Terraform plan/state exports and AWS CLI snapshots may contain embedded credentials or sensitive values in rare cases. Stave treats all resource properties as opaque data and does not detect or filter secrets within snapshots.

Recommendations:

• Do not include raw secrets in Terraform state/plan exports passed to Stave.
• Use --sanitize when sharing evaluation output to replace infrastructure identifiers with deterministic tokens.
• Treat all snapshot files as sensitive data and apply your organization's data handling policies.

See Sharing Outputs Safely for details on sanitization and scrubbing.

All AWS account IDs (e.g., 123456789012, 777666555444), ARNs, and bucket names appearing in testdata/, case-studies/, and documentation are synthetic placeholders. They do not correspond to real AWS accounts or infrastructure. AWS example credentials (AKIAIOSFODNN7EXAMPLE) are official AWS documentation placeholders.

When sharing Stave outputs for review, use --sanitize to replace infrastructure identifiers with deterministic tokens. See Sharing Outputs Safely for details.

Stave provides two flags for controlling sensitive data in output:

Replaces infrastructure identifiers with deterministic tokens in findings, diagnostics, reports, and validation output. Applies uniformly to JSON, text, and markdown outputs.

What is sanitized:

What is preserved: Control IDs, control names, rule IDs, counts, durations, timestamps, schema versions, root cause types.

Determinism: Same inputs always produce the same sanitized output. Tokens are derived from SHA-256 of the original value.

Controls how file paths appear in error messages and logs.

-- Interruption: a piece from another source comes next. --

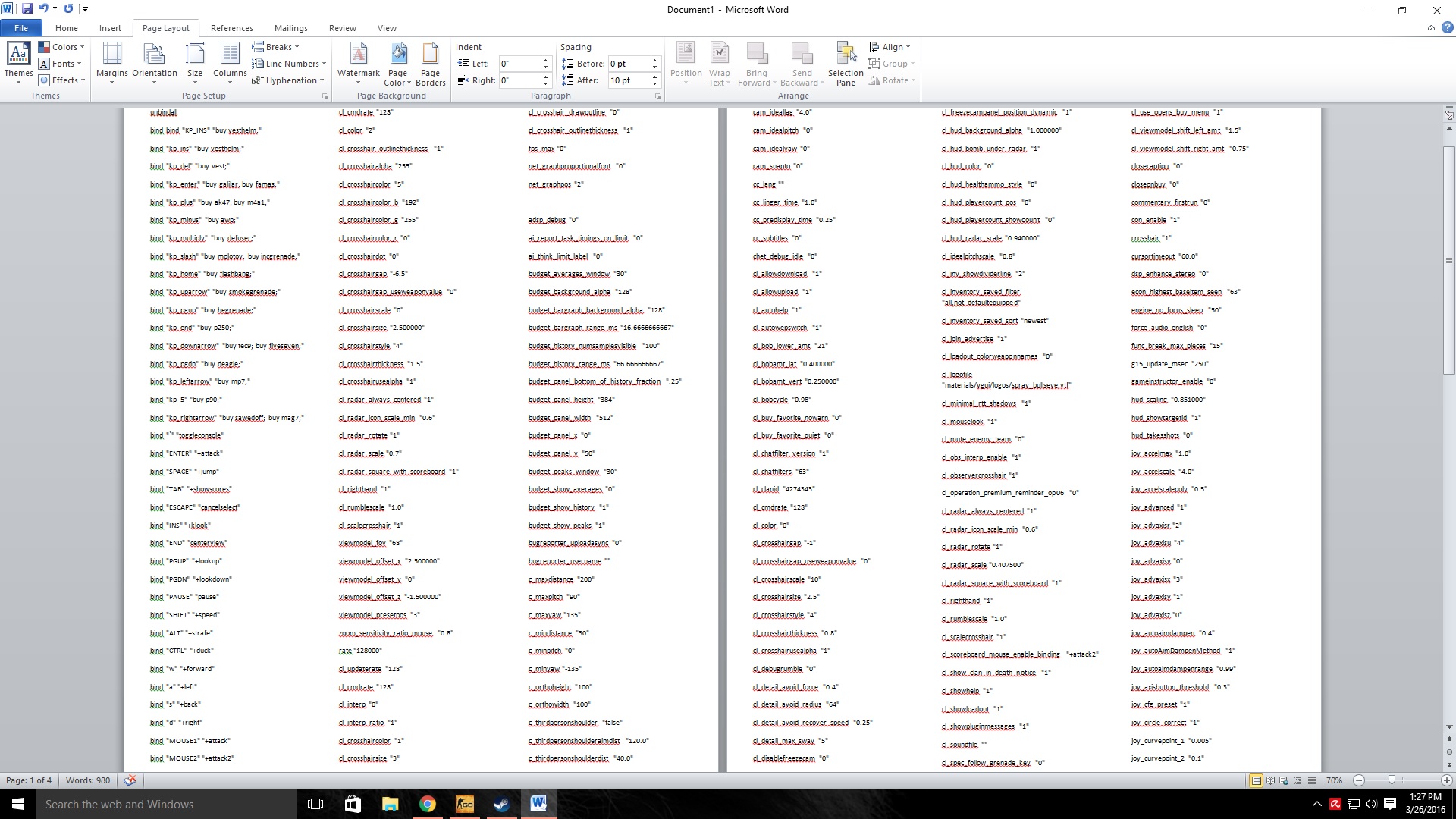Click the Orientation icon
1456x819 pixels.
click(154, 62)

Use --path-mode=full to include absolute paths in errors and logs.

# Sanitize identifiers and use basename-only paths
stave apply --controls ./controls --observations ./obs --sanitize

# Evaluate with sanitized output
stave apply --profile aws-s3 --input obs.json --sanitize > report.json

# Diagnostics in JSON with sanitization
stave diagnose --controls ./controls --observations ./obs --format json --sanitize

By default, panic recovery prints a generic message without the raw panic value. Use -vv to include sanitized panic details (paths shortened per --path-mode).